▶ _Exercise goal_
Set down the material exactly as given, please, from its first line through the line that includes "Task: Click the info".

▶ _Extracted data_
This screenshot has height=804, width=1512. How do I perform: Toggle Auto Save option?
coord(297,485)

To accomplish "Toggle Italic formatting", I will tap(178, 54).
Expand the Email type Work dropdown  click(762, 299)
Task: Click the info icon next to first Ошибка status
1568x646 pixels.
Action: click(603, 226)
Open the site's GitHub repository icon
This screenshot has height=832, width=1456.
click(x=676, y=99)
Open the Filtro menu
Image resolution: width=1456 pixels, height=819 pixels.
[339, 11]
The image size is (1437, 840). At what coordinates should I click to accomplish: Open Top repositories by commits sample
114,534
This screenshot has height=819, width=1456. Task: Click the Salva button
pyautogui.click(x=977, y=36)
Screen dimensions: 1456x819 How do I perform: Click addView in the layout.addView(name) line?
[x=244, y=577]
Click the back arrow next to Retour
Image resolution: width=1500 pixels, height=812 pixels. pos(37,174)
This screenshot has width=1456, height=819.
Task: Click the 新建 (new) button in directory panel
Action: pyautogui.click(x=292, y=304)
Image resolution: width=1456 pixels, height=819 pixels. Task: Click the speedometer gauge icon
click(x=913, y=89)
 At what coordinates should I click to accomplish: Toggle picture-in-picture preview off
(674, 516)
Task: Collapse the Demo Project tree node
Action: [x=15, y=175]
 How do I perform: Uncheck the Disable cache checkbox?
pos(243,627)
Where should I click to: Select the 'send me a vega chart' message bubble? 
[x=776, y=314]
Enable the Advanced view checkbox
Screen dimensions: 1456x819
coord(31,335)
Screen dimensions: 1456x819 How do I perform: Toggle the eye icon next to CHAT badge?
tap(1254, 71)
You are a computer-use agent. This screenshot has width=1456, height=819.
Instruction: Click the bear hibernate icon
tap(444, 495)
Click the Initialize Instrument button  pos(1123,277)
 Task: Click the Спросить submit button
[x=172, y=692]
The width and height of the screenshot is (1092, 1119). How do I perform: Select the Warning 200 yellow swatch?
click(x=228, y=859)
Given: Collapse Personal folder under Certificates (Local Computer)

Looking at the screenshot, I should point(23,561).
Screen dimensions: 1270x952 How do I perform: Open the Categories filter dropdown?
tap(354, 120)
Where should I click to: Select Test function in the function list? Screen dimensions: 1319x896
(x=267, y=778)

▶ _Worked solution_
This screenshot has height=804, width=1512. How do I perform: Toggle Auto Save option?
coord(297,485)

To accomplish "Toggle Italic formatting", I will tap(178, 54).
Expand the Email type Work dropdown  click(762, 299)
Task: Click the info icon next to first Ошибка status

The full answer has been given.